Materials/Methods: This retrospective study utilized computed tomography (CT) scans from 100 cervical cancer patients treated between 2020 and 2023. The CTV and OAR annotations were manually delineated by experienced radiation oncologists and medical physicists. The CTVs in this study include the pelvic lymph nodes, common iliac lymph nodes, external iliac lymph nodes, internal iliac lymph nodes, presacral lymph nodes, obturator lymph nodes, and the uterus, while the OARs include the bladder and rectum. We adopted a two-stage deep learning strategy. The first stage is the 3D U-Net model was employed to detect the lowest point of the left femoral head to define the volume of interest (VOI), which corresponds to the pelvic cavity. Then we used the 3D U-Net for the auto-segmentation of CTVs and OARs based on the VOI area from the first stage in the second stage. Both models were optimized using the Dice loss function, trained for 500 epochs, and employed the Adam optimizer with a learning rate of . The quantitative evaluation tools for the segmentation results used in this study were the Dice similarity coefficient (DSC), precision, and the 95th percentile Hausdorff distance (HD95).
Results: Quantitative evaluation of the first stage confirmed that the lowest detected point of the left femoral head was identical to the ground truth annotation, achieving a perfect 100% overlap in the test dataset. In the second stage, the 3D U-Net segmentation model achieved an average DSC of 0.80 for the CTVs, with an average recall of 0.77, precision of 0.86, and HD95 of 2.27 mm. For the OARs, the model achieved an average DSC of 0.86, recall of 0.82, precision of 0.91, and HD95 of 1.54 mm.

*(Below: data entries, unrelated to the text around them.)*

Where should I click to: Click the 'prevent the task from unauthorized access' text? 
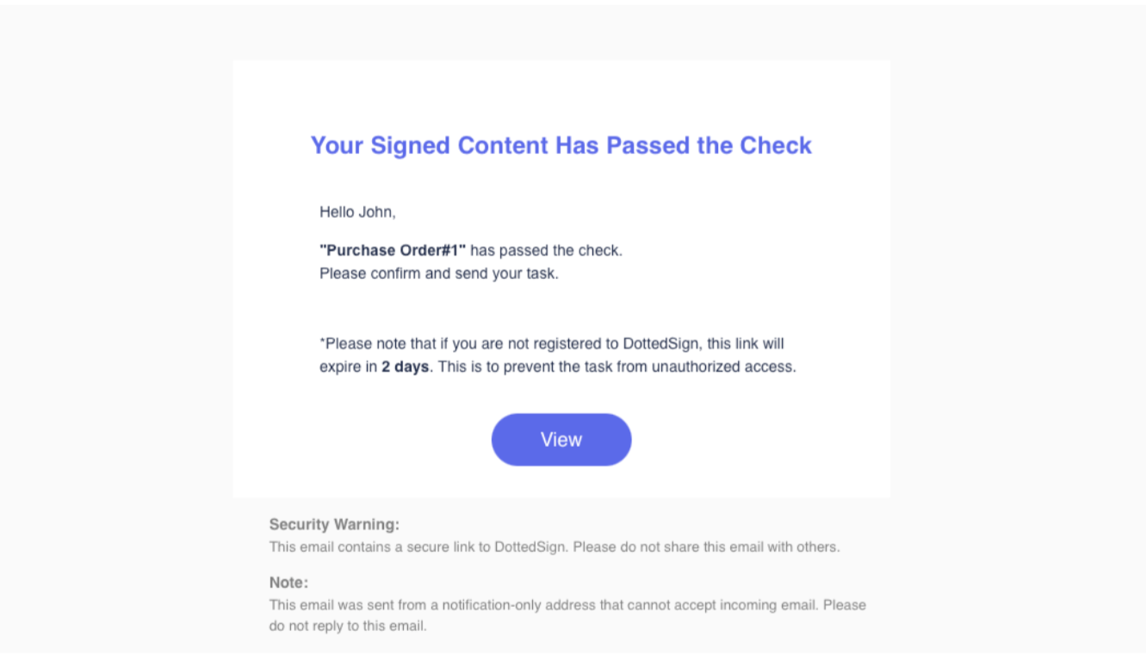[x=653, y=367]
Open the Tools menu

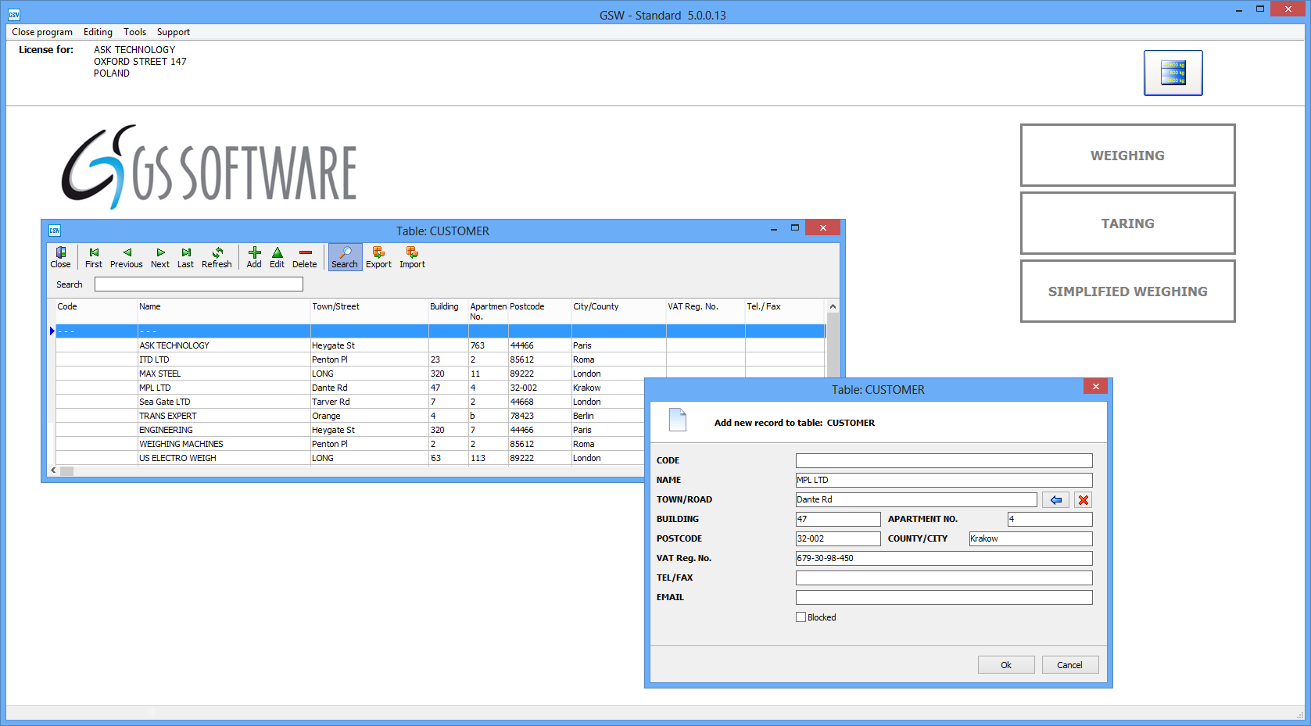pos(134,32)
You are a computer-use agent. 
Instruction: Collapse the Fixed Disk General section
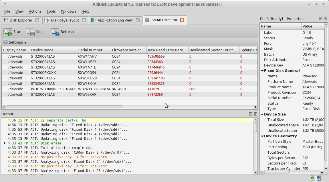click(x=262, y=71)
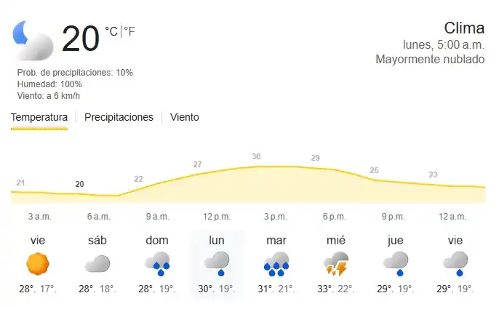Viewport: 499px width, 309px height.
Task: Click Thursday's light rain icon
Action: [395, 263]

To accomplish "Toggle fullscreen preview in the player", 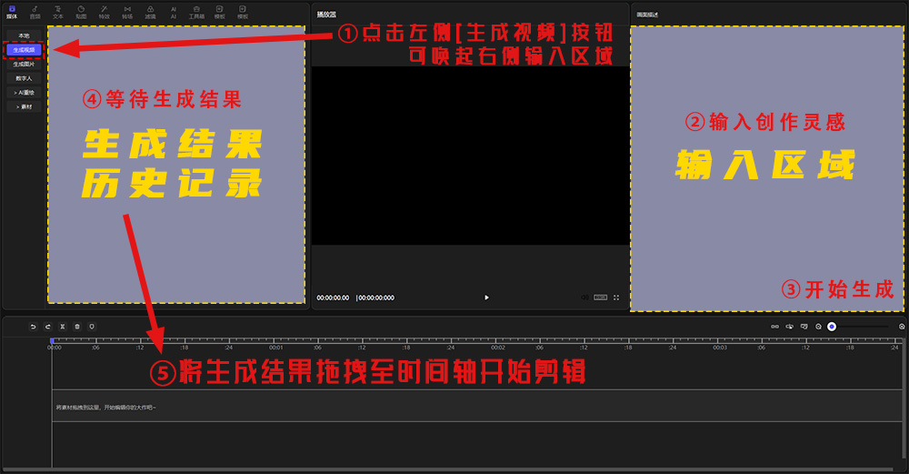I will (x=616, y=298).
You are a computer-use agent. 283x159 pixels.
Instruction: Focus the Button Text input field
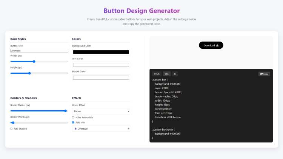click(39, 51)
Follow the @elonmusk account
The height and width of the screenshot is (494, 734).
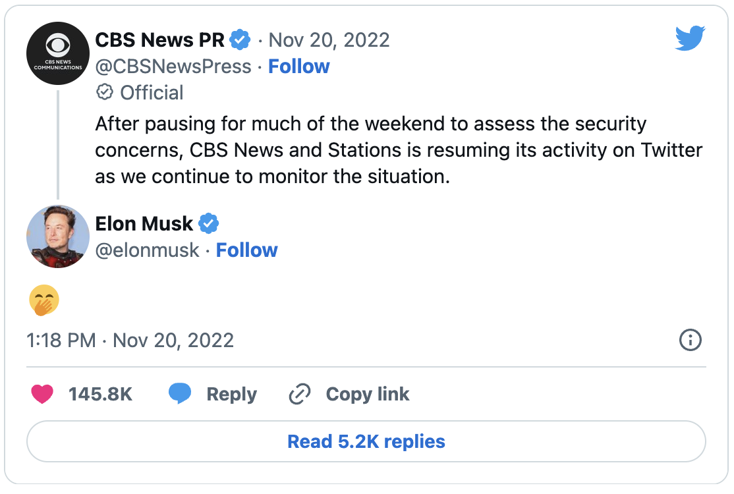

Conclusion: This study demonstrates the feasibility of a two-stage deep learning approach for the automated delineation of cervical cancer radiotherapy areas. The proposed method effectively identifies the volume of interest (VOI), lowers computational demands and memory constraints, and improves the consistency and accuracy of clinical target volume (CTV) and organ at risk (OAR) segmentation.